### Provided data
§

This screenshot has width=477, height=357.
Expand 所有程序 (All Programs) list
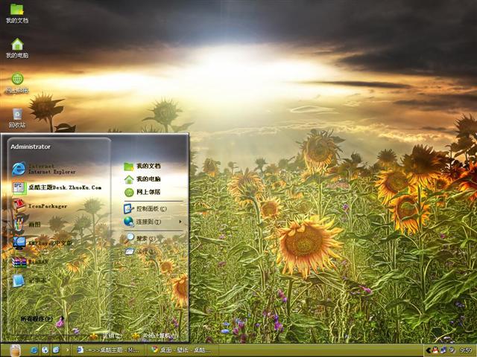[x=37, y=319]
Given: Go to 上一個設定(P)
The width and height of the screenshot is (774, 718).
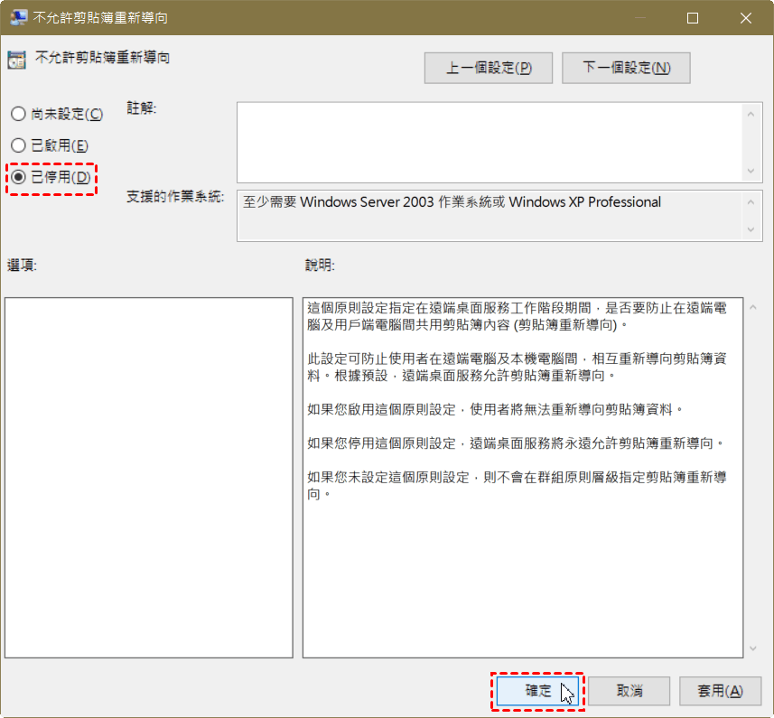Looking at the screenshot, I should (x=489, y=68).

§

### Instructions for the task
Copy out exactly the lines that run from the line containing "Expand 所有程序 (All Programs) list" through the last line of the material, and nothing more; omit the pictures.

### Response
Expand 所有程序 (All Programs) list
[x=37, y=319]
Given: Go to 上一個設定(P)
The width and height of the screenshot is (774, 718).
Looking at the screenshot, I should (x=489, y=68).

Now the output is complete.